** Opening Records for this exercise block **

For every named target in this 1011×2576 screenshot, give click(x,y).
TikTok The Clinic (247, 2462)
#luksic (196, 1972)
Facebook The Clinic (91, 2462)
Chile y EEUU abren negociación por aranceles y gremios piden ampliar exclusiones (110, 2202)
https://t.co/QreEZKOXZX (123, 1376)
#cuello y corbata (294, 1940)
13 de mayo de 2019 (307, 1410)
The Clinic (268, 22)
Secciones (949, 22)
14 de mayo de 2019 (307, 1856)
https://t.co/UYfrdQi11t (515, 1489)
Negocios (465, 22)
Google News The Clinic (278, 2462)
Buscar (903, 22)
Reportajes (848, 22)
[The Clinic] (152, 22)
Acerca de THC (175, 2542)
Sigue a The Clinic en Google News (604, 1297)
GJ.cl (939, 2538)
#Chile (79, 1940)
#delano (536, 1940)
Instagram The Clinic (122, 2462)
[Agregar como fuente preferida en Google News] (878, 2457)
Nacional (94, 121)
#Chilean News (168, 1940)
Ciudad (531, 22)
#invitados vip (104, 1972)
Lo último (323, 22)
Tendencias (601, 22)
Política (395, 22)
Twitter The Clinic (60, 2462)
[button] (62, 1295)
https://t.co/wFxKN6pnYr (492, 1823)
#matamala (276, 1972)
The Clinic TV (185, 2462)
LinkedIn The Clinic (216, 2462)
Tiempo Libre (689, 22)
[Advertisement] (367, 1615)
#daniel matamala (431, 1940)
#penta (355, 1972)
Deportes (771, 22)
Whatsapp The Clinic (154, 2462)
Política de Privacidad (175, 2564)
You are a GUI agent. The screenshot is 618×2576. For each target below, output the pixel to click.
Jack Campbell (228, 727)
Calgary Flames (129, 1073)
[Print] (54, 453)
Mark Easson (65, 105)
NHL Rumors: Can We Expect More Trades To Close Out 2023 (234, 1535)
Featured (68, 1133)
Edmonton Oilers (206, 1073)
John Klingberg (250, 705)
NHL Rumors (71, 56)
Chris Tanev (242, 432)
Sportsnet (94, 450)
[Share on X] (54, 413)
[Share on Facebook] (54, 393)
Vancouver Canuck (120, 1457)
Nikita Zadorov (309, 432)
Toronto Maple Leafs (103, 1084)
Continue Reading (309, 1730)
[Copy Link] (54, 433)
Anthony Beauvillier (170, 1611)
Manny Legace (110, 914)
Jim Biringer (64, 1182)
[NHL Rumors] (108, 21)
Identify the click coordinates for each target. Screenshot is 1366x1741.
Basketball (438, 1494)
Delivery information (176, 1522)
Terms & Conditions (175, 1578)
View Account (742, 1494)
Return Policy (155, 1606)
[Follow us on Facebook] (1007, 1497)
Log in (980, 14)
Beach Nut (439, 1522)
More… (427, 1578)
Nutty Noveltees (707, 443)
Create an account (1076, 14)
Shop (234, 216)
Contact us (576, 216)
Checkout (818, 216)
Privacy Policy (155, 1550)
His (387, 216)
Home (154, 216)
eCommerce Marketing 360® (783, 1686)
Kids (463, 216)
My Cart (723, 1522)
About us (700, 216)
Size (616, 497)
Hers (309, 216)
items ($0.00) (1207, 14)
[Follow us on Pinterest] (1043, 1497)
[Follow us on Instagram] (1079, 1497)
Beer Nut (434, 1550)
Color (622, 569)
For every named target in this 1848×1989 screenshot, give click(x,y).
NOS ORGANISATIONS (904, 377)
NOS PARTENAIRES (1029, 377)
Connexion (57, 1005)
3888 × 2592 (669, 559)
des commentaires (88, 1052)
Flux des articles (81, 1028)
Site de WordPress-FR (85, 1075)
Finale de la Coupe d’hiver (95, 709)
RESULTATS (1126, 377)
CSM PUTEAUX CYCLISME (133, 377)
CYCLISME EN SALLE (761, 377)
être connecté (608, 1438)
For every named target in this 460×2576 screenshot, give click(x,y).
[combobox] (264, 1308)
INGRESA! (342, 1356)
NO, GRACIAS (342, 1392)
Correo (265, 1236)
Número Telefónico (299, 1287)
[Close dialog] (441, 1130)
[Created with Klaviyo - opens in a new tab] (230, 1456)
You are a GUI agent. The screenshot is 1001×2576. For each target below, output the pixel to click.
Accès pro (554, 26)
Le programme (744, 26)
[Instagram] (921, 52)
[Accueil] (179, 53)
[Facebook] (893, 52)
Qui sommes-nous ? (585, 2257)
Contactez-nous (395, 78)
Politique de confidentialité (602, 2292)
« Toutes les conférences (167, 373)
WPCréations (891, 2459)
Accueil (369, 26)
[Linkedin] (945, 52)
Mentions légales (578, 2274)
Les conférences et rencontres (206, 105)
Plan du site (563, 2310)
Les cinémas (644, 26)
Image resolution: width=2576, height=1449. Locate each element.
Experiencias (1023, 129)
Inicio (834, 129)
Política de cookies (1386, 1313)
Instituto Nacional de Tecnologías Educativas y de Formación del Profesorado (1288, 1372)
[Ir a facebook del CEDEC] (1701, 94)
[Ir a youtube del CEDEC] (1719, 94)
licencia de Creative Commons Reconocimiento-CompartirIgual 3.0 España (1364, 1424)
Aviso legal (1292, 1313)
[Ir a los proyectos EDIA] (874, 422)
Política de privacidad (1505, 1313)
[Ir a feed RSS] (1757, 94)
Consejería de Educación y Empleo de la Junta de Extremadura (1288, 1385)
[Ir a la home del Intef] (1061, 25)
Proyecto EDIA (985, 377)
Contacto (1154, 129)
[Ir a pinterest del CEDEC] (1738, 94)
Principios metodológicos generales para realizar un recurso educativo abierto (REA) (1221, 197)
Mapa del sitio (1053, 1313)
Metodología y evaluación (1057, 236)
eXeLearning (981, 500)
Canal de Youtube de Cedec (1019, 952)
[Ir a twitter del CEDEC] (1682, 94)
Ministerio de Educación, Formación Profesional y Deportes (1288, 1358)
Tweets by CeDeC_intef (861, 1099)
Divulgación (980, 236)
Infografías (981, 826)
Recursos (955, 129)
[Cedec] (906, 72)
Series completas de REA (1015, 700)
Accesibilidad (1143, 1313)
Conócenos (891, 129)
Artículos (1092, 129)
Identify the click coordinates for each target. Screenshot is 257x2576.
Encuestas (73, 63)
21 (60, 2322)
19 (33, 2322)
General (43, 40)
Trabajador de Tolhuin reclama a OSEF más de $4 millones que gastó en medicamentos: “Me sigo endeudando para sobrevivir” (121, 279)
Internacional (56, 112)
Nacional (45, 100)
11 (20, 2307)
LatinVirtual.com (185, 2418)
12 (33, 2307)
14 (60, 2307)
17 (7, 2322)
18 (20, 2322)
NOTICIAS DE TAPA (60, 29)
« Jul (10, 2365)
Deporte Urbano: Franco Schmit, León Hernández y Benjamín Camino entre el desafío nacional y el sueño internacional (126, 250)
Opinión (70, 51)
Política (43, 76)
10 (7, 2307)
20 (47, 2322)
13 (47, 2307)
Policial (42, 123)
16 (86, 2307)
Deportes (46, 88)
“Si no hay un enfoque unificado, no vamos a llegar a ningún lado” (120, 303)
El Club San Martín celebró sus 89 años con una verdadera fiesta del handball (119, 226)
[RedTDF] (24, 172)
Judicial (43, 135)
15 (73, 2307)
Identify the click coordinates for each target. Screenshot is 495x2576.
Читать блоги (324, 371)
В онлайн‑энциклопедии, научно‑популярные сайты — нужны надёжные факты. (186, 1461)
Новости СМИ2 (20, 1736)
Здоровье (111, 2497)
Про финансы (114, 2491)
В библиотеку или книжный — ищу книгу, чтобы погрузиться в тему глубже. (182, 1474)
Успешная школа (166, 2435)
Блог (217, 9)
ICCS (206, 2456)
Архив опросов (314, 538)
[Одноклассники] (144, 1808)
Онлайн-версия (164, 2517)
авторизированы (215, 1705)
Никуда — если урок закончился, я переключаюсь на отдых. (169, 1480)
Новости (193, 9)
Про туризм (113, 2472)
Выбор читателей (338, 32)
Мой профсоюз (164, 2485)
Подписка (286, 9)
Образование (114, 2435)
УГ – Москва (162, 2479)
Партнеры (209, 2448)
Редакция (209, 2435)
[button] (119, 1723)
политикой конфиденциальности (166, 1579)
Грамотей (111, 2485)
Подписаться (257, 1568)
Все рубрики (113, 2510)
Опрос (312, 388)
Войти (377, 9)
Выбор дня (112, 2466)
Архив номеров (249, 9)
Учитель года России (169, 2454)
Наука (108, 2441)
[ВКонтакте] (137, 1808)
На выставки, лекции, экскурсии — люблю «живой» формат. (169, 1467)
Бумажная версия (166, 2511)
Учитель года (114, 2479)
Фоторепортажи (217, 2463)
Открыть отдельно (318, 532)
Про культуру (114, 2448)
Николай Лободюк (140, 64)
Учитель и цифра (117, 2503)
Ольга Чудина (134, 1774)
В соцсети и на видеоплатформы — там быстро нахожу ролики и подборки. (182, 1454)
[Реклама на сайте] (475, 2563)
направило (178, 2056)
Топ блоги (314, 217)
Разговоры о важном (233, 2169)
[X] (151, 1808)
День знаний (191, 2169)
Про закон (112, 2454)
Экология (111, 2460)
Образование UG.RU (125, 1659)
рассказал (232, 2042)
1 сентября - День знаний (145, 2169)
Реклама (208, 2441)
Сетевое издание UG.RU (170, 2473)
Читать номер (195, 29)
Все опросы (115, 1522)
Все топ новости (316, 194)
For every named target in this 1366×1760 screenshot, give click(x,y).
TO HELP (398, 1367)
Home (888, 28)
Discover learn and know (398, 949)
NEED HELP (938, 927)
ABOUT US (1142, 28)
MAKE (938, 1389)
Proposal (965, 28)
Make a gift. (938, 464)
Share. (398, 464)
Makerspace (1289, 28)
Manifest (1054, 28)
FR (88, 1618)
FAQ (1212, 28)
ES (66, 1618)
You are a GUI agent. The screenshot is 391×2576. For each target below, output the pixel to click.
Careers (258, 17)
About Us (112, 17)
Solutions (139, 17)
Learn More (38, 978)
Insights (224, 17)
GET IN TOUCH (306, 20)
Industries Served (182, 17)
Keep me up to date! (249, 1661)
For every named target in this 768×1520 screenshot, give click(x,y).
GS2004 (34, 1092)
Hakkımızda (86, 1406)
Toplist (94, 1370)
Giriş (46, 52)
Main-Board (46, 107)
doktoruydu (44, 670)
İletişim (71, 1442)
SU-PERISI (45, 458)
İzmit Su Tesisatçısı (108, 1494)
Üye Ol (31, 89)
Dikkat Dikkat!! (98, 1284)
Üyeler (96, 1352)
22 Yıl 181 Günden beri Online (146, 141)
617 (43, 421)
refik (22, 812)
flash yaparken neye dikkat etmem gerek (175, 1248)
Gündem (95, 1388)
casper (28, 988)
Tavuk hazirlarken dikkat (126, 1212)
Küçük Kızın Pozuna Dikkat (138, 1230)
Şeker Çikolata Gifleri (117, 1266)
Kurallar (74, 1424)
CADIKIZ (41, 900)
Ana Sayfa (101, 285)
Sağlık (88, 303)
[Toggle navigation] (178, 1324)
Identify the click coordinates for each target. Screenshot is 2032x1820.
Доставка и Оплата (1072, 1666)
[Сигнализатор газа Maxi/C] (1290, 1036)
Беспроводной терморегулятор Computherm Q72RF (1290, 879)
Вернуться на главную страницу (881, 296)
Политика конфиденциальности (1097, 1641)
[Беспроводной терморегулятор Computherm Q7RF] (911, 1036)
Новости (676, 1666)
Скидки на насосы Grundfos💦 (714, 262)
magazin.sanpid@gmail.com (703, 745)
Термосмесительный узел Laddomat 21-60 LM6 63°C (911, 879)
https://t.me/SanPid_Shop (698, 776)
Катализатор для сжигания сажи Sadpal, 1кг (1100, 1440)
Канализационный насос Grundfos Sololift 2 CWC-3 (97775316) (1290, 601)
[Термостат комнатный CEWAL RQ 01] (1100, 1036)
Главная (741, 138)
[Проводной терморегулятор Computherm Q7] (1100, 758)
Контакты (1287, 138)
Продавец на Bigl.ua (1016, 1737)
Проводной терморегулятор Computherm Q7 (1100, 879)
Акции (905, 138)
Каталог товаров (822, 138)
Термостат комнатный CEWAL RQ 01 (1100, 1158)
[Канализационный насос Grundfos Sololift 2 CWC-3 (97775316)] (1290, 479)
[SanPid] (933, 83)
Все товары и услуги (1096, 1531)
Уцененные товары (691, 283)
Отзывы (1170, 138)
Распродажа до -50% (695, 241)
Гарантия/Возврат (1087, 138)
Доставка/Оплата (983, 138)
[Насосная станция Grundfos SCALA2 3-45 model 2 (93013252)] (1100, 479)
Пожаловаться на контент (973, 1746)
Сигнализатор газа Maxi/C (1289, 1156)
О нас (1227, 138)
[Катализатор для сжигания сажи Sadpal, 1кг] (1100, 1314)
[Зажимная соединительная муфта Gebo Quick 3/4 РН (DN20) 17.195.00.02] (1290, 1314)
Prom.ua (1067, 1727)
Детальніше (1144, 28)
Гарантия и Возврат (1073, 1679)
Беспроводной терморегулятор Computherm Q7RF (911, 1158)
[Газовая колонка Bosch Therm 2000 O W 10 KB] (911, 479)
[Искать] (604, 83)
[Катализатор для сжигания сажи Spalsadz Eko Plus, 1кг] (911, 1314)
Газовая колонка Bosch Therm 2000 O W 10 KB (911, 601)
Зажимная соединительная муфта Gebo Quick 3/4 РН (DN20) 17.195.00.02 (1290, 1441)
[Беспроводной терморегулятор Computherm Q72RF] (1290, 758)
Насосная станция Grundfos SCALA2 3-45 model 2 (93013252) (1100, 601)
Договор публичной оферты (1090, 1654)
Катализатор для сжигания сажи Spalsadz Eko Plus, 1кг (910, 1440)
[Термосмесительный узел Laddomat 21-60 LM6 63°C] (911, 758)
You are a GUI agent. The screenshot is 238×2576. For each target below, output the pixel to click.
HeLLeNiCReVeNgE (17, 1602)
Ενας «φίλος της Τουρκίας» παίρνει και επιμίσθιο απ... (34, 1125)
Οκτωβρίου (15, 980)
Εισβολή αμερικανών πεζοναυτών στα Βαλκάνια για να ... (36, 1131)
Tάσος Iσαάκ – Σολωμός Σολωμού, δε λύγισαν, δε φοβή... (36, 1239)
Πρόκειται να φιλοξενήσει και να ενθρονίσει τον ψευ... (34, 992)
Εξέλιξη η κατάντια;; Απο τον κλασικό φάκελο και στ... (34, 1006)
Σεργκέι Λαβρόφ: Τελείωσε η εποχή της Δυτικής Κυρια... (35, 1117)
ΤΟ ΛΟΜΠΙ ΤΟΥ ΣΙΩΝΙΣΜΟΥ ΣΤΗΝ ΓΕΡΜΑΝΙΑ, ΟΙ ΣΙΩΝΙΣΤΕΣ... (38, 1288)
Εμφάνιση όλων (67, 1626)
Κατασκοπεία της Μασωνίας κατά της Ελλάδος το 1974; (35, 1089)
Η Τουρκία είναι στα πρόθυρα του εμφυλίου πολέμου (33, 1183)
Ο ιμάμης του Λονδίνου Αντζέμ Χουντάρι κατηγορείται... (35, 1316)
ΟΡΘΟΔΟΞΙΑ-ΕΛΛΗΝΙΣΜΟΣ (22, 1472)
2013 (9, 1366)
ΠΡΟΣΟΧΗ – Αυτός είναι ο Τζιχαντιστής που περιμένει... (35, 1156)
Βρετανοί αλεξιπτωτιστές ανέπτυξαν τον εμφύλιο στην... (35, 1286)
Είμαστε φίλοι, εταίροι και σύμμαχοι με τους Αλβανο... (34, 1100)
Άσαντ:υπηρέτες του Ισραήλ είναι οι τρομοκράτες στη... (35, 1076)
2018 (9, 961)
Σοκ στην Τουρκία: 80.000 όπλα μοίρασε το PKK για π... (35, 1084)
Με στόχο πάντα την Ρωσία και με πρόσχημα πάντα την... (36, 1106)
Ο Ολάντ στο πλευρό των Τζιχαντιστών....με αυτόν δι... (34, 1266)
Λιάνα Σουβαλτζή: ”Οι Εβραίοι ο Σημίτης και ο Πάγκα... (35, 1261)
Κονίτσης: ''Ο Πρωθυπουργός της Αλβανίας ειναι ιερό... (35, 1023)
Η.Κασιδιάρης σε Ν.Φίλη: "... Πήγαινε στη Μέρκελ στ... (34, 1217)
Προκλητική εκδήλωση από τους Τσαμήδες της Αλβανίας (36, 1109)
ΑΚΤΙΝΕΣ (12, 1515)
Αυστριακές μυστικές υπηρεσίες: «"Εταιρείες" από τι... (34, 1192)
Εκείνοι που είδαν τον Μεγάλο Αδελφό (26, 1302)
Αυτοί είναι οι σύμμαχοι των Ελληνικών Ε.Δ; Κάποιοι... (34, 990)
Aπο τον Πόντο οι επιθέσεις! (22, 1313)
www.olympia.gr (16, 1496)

** Closing Records for this exercise block **

Assignment: The expected answer is one number: how many lines above contain "Follow".

Exercise output: 3